**** TEXTO EXIBIDO

Leia artigo publicado no portal da Liga Internacional dos Trabalhadores (www.litci.org)A 50 anos da revolução protagonizada pelas massas húngaras contra o domínio do Kremlin, a imprensa imperialista continua colhendo os frutos do imenso duplo serviço que a burocracia stalinista prestou ao imperialismo e à contra-revolução. Um serviço direto, esmagando sem piedade os operários dos países que dominava, impedindo a ação independente dos massivos setores da classe operária que controlava. E outro serviço indireto, confundindo as grandes massas do mundo, associando o “comunismo“ e o “socialismo“ com a sangrenta ditadura e a sinistra política da burocracia de Moscou.

Dois aniversários que se aproximam têm hoje uma enorme significação: o 23 de outubro de 1956, quando se iniciou essa revolução derrotada na Hungria e o 7 de novembro de 1917, quando triunfou a grande Revolução Russa. Porque assim como a vitória da da revolução operária mudou a história do mundo no século XX, o estopim da revolução política na Hungria marcou o início da crise mundial do stalinismo.

No entanto, a derrota sofrida pela falta de uma direção revolucionária, explica que hoje, parte dos resquícios burocráticos – herdeiros do stalinismo, reciclados em partidos social-democratas – sejam os que governem a Hungria a serviço do imperialismo, integrados à União Européia. Aplicando seus planos de colonização, atacam os trabalhadores e estudantes e saqueiam o país. É por isso que, apesar das imensas mobilizações contra os escândalos de fraude e corrupção em que está envolvido o primeiro-ministro Ferenc Gyurcsany, o imperialismo o mantém em seu posto.

********
**** ENTRADAS EXTRAÍDAS

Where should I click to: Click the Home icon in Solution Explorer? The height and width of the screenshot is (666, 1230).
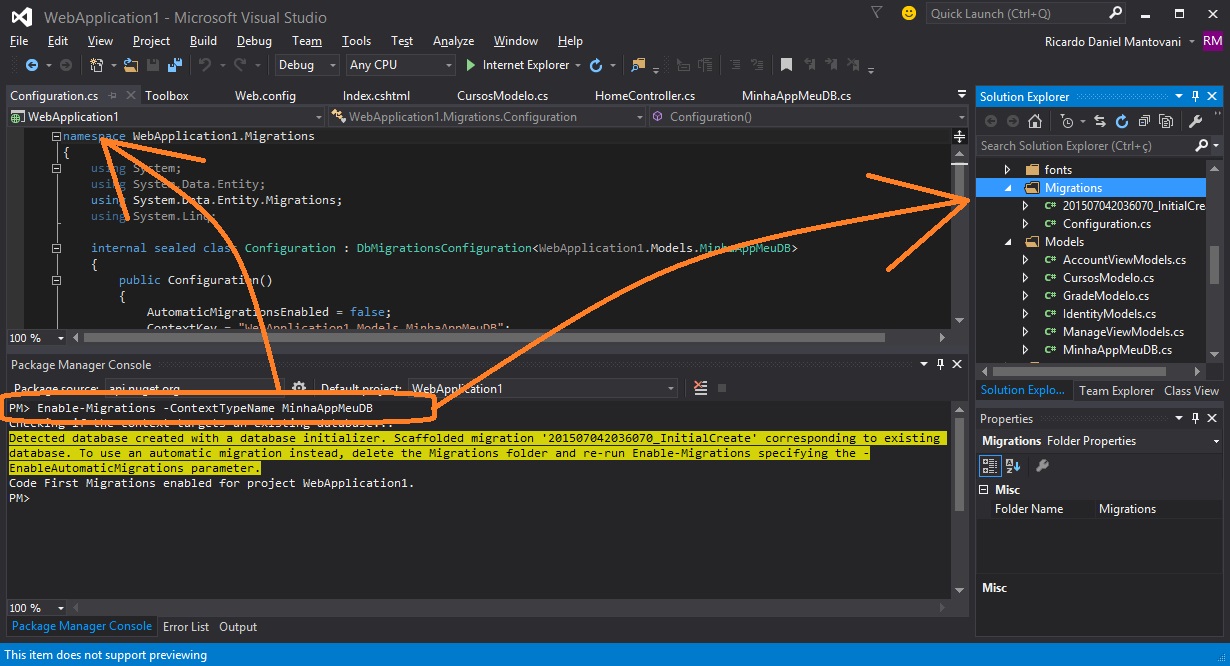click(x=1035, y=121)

********
**** ENTRADAS EXTRAÍDAS

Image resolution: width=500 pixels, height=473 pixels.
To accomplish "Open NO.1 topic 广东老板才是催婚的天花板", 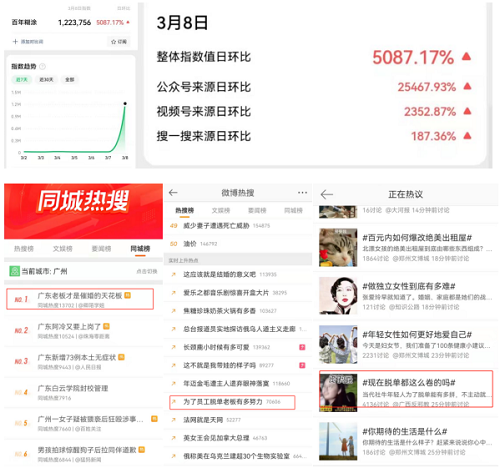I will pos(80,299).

********

**TAREFAS A REALIZAR:**
A. Imprima o trecho do artigo sobre a revolução húngara que se inicia com as palavras contendo "Leia artigo publicado" e se encerra com "burocracia de Moscou.".
B. Dê continuidade ao artigo sobre a revolução húngara, começando logo após a última frase apresentada.

**CONJUNTO DE RESPOSTAS:**
A.
Leia artigo publicado no portal da Liga Internacional dos Trabalhadores (www.litci.org)A 50 anos da revolução protagonizada pelas massas húngaras contra o domínio do Kremlin, a imprensa imperialista continua colhendo os frutos do imenso duplo serviço que a burocracia stalinista prestou ao imperialismo e à contra-revolução. Um serviço direto, esmagando sem piedade os operários dos países que dominava, impedindo a ação independente dos massivos setores da classe operária que controlava. E outro serviço indireto, confundindo as grandes massas do mundo, associando o “comunismo“ e o “socialismo“ com a sangrenta ditadura e a sinistra política da burocracia de Moscou.

B.
Desde o rei da Espanha, herdeiro de Franco, até o “socialista“ presidente da Alemanha e outros “defensores da liberdade“ estiveram junto a ele nas cerimônias de comemoração daquele levantamento brutalmente esmagado.

1919: república dos conselhos operários e camponeses
Como resultado da primeira guerra mundial o derrotado império Austro-Húngaro desagregou-se, acompanhado de revoluções burguesas tardias. Na Hungria esta se deu em outubro de 1918 e à frente do país ficou uma coalizão de liberais e socialistas encabeçados pelo conde Karolyi. A impotência deste governo para defender a integridade do país face às pressões e o assédio das potências imperialistas vencedoras e seus sócios menores checos e romenos acelerou a revolução proletária.

A Hungria foi o primeiro Estado europeu que tentou seguir o caminho marcado pelos bolcheviques. Em 21 de março de 1919 nasceu a República Húngara dos Conselhos, que durou 133 dias. O poder dos conselhos implantou uma reforma agrária radical, a nacionalização dos bancos e da indústria, a separação entre Igreja e Estado. Formou-se o Exército Vermelho para enfrentar a contra-revolução armada pelo imperialismo francês, cuja principal força de choque eram as tropas romenas.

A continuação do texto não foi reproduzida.